* **PROBLEM STATEMENT**: Reproduce the data line for line, starting at its first line and continuing through the line containing "Reports is located at coordinates (86, 727).", with both ends included.

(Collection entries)
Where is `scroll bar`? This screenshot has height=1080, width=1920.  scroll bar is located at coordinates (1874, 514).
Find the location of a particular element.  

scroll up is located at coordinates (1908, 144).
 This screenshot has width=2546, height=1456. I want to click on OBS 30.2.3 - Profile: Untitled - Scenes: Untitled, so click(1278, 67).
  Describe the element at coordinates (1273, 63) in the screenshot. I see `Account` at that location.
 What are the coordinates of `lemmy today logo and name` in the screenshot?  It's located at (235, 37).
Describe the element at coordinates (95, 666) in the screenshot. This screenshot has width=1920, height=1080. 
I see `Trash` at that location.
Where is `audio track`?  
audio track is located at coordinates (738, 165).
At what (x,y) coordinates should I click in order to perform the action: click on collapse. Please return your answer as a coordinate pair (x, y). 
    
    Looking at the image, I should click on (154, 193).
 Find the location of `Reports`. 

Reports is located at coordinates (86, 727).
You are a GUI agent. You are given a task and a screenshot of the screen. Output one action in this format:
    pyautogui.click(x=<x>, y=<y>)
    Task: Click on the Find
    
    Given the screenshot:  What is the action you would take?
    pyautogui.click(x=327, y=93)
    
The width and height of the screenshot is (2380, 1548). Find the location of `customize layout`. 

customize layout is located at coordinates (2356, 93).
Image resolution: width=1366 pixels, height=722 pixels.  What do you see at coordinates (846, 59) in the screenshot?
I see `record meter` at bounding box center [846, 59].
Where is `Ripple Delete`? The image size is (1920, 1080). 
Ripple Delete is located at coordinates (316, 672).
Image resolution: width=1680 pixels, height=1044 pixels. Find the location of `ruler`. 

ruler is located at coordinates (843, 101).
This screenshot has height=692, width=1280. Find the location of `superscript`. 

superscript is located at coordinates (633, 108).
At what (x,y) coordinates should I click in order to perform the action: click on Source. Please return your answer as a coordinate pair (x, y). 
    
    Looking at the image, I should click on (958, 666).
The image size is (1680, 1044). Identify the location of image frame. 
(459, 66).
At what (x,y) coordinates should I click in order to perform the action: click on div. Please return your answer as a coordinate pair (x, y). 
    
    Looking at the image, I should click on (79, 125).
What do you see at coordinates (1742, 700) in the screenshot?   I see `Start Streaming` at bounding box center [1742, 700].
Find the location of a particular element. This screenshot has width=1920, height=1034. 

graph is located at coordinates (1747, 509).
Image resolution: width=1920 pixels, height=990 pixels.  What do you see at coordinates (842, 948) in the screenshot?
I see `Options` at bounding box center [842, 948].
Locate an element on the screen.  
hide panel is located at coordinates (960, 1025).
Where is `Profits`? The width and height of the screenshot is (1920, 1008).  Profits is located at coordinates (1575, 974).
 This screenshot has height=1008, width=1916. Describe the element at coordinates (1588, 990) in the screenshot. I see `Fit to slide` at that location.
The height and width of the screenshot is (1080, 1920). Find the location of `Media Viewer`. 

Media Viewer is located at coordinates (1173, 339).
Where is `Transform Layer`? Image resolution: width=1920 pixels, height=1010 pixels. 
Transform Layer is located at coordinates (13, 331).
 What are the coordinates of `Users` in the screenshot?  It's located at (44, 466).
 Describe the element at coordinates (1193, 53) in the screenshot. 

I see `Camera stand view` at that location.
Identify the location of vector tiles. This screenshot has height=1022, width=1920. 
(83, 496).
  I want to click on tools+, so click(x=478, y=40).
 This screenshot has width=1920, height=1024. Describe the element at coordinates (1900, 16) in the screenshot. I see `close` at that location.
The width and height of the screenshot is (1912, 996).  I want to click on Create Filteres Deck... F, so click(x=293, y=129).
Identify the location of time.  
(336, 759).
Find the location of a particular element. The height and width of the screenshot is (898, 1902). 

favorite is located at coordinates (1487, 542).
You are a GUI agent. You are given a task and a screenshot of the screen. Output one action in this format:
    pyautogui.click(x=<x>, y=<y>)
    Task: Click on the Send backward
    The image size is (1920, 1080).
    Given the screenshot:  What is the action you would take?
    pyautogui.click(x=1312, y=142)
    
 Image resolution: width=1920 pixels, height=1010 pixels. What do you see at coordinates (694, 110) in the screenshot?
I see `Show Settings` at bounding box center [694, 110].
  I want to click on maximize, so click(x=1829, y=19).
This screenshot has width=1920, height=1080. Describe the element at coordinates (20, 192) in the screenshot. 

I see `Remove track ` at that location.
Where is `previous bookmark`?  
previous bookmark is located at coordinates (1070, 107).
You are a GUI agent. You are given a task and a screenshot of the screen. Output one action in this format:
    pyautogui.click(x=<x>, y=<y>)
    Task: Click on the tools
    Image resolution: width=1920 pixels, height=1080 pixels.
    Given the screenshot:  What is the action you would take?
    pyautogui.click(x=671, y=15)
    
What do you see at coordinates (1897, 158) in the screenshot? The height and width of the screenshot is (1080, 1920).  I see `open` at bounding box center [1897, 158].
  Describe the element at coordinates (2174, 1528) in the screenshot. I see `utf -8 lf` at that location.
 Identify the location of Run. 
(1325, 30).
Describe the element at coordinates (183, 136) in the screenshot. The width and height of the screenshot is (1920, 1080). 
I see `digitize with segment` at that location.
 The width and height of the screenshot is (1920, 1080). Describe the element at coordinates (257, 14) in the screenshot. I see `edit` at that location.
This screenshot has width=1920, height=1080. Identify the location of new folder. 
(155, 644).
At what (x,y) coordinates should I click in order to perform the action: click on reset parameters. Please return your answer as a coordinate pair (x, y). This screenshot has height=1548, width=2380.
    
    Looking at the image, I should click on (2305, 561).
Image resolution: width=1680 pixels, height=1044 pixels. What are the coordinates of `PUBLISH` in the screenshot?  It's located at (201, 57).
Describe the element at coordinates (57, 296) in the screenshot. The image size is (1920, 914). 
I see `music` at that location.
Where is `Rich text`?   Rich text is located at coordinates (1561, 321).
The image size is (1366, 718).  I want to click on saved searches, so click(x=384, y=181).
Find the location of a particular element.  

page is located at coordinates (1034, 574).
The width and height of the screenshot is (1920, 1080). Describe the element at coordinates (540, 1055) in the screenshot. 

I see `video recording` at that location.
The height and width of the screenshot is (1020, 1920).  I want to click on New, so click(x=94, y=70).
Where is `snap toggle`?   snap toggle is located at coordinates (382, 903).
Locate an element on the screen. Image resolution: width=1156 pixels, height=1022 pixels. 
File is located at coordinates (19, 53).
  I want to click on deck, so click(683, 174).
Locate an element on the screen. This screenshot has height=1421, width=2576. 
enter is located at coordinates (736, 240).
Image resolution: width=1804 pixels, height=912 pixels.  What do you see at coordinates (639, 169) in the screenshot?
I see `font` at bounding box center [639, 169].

* **OUTPUT OF THE EXERCISE**:
Where is `scroll bar`? This screenshot has height=1080, width=1920.  scroll bar is located at coordinates (1874, 514).
Find the location of a particular element.  

scroll up is located at coordinates (1908, 144).
 This screenshot has width=2546, height=1456. I want to click on OBS 30.2.3 - Profile: Untitled - Scenes: Untitled, so click(1278, 67).
  Describe the element at coordinates (1273, 63) in the screenshot. I see `Account` at that location.
 What are the coordinates of `lemmy today logo and name` in the screenshot?  It's located at (235, 37).
Describe the element at coordinates (95, 666) in the screenshot. This screenshot has width=1920, height=1080. 
I see `Trash` at that location.
Where is `audio track`?  
audio track is located at coordinates (738, 165).
At what (x,y) coordinates should I click in order to perform the action: click on collapse. Please return your answer as a coordinate pair (x, y). 
    
    Looking at the image, I should click on (154, 193).
 Find the location of `Reports`. 

Reports is located at coordinates (86, 727).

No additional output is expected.